Говорит она, а у меня перед глазами Сенем оживает. Открылась старая рана, заныло мое сердце. Джемо встрепенулась.
— Что с тобой, курбан? Отчего глаза затуманились?
— Да так, — говорю. — Вспомнил про тех, кто в пропасть кинулся, а птицей так и не стал.
— Да, таких у нас много. Вот и мама Кеви, тоже птицей хотела стать, да не стала. Больно тосковала она, когда Джано-бабо воевать уехал, а его все нет и нет. Так и погибла, не дождавшись его. Пойдем, я покажу тебе, где она погибла.
Взяла меня за руку, повела за собой. Поднялись мы в гору по течению ручья, миновали водопад. Смотрю: между крутых скал омут блестит.
— Вот сюда, в этот омут бросилась мама Кеви. На берегу ее шаровары нашли.
— А ты откуда знаешь, что бросилась?
— Заберись-ка наверх, погляди оттуда на омут.
Вскарабкались мы на скалу. Джемо схватила меня за руку.
— Ну, что видишь, курбан?
— А что там должно быть?
— А не примечаешь, вода красная, что коралл?
— Примечаю. Скалы в воде отражаются, вот она бурым и отливает.
Потемнели глаза у Джемо.
— Не от скал это. В любое время смотри — все на дне кораллы светятся. Знаешь, отчего так?
— Нет, откуда мне знать?
— Повстречала я тут однажды старика. Знал он маму Кеви.

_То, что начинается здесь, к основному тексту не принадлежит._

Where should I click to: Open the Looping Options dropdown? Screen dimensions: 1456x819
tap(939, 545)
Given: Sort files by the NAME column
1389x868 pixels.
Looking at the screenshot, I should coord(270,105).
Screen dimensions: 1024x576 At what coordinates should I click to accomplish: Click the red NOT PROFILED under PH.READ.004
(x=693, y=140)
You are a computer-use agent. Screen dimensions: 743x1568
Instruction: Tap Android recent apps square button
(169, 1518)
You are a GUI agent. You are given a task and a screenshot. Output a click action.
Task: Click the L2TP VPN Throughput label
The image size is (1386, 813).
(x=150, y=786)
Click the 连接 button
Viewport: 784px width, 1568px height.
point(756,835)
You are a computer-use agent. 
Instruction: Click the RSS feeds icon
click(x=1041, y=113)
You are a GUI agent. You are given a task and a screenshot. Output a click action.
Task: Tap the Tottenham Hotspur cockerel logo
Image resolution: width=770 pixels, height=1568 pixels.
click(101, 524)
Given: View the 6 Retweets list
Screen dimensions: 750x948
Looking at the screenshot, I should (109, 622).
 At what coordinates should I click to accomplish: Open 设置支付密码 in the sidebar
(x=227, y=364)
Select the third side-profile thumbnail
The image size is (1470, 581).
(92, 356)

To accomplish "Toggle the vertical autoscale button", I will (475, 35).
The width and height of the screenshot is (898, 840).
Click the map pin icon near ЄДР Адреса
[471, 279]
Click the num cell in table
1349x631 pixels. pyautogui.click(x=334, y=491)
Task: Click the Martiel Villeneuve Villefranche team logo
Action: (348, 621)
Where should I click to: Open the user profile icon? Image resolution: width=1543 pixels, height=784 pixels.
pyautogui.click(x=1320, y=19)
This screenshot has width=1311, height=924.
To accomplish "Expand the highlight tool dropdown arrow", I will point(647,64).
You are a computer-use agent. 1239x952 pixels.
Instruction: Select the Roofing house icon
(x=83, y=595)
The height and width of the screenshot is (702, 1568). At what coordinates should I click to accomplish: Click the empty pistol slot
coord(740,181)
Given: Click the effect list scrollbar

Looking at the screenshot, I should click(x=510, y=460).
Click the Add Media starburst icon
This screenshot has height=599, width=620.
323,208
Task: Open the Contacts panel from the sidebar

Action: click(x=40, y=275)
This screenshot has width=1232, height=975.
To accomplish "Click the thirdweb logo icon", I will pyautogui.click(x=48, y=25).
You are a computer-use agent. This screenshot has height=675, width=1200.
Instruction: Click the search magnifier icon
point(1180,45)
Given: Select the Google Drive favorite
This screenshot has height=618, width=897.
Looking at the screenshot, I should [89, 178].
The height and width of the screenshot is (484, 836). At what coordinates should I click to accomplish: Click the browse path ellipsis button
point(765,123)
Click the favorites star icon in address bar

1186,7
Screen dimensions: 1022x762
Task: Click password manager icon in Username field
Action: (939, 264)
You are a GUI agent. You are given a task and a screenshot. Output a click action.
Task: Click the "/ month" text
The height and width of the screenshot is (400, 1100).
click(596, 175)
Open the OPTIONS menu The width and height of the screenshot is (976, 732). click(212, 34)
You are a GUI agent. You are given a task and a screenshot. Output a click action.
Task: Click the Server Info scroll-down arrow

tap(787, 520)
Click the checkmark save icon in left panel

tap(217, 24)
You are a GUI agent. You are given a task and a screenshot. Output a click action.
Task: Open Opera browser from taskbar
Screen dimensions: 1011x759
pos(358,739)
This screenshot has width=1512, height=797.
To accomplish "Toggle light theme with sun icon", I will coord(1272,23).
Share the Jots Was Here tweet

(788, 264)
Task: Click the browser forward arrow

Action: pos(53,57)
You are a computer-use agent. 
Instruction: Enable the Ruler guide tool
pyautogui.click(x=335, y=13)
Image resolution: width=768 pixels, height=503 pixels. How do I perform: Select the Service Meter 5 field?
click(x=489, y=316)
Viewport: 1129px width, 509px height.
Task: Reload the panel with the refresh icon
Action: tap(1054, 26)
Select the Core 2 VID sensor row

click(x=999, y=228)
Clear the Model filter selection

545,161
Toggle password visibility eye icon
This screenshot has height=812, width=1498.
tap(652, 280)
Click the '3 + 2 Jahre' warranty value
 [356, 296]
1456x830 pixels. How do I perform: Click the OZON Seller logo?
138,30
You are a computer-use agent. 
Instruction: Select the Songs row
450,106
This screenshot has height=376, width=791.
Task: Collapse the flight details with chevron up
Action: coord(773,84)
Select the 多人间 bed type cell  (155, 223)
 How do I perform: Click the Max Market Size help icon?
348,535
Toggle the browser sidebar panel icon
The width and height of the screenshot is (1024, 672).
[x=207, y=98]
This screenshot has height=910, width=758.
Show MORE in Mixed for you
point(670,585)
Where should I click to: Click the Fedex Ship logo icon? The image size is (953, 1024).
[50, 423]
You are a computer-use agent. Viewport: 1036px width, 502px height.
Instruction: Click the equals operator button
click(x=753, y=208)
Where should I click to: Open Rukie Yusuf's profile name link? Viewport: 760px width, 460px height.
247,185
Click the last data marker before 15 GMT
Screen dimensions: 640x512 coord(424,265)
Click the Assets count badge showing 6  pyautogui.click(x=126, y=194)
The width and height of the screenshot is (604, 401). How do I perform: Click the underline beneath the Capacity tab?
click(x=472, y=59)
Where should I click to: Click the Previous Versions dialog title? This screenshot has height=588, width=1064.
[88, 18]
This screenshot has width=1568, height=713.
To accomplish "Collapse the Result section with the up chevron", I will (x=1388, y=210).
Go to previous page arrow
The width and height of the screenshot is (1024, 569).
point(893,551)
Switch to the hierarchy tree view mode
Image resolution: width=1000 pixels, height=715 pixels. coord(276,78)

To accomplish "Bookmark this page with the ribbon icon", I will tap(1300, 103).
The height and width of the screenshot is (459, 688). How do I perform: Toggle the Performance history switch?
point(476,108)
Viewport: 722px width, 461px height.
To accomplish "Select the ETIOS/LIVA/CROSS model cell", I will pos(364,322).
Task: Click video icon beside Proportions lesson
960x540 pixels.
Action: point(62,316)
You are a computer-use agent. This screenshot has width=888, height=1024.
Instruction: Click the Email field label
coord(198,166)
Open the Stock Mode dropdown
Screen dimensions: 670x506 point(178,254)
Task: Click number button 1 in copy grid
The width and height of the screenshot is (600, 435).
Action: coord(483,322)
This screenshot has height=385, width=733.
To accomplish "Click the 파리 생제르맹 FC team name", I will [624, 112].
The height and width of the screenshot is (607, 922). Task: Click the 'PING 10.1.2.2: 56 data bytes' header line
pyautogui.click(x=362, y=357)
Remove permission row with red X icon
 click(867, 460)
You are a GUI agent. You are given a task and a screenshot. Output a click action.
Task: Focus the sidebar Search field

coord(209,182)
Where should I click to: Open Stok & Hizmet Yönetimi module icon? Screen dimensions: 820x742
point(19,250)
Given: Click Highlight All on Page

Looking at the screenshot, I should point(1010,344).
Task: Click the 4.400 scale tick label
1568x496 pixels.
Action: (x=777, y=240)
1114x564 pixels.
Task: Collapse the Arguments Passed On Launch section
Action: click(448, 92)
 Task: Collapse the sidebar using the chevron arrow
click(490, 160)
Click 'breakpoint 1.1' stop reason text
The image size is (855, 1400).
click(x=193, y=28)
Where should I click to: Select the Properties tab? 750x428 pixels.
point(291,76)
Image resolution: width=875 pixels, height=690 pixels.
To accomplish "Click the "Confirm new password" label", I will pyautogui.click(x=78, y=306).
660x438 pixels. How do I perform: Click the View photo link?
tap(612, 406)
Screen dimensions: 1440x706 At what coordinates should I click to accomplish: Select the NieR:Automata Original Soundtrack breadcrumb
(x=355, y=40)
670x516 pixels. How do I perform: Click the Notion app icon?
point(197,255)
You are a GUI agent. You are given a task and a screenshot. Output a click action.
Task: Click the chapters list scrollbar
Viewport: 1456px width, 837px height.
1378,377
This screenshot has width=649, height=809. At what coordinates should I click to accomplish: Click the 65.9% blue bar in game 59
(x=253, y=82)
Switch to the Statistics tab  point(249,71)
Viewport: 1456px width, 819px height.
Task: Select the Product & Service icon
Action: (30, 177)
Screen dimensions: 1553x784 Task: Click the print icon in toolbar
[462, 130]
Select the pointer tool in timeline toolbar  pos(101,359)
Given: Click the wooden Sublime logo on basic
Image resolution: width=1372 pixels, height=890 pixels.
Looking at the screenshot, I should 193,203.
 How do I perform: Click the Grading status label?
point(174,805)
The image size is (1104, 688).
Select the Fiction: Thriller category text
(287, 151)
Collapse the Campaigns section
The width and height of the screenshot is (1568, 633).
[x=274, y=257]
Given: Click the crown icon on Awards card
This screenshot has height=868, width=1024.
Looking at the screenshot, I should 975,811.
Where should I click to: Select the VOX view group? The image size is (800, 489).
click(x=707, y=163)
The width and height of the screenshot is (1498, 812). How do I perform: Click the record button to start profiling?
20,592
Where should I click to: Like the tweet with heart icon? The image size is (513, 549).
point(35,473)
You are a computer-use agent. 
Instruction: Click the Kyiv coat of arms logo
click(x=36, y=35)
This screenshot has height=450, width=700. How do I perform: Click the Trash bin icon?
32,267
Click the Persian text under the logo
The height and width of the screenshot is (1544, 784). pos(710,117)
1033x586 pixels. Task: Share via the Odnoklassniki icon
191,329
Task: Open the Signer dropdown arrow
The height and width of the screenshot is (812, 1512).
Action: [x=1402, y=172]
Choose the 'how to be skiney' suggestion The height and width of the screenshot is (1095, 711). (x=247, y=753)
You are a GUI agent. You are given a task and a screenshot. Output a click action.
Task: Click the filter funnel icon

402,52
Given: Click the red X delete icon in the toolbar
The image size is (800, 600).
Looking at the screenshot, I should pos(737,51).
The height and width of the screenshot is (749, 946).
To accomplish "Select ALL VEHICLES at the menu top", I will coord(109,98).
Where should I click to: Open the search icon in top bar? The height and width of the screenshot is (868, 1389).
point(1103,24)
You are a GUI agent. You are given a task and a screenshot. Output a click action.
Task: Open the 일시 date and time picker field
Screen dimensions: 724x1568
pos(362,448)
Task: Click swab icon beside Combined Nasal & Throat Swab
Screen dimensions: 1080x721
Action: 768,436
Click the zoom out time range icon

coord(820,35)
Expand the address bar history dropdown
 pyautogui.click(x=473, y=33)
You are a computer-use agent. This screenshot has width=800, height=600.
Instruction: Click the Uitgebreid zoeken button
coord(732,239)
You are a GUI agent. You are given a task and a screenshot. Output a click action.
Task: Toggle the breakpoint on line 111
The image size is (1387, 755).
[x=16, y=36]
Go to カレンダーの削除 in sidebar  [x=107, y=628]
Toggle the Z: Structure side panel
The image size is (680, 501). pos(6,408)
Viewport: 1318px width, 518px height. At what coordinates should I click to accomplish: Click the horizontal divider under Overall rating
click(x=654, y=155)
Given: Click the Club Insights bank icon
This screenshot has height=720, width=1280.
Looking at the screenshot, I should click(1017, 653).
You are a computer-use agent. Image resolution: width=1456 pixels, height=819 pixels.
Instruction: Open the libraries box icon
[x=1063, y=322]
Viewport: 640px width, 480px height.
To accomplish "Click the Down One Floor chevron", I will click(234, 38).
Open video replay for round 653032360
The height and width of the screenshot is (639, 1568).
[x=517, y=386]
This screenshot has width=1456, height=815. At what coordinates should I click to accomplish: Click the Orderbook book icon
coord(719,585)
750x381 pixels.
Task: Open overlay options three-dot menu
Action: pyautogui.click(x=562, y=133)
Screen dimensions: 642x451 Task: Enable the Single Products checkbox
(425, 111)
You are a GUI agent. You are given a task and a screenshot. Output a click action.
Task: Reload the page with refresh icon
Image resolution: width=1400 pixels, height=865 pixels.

Он и сказал, что она в омут бросилась. «Сам я, — говорит, — этого не видал, но знаю точно, будто своими глазами видал. И знаю я это по цвету воды. Раньше вода в омуте чистая была как стекло. А с той поры, как мать твоя запропала, вода красная стала, потому как Кеви на шее коралловые бусы носила».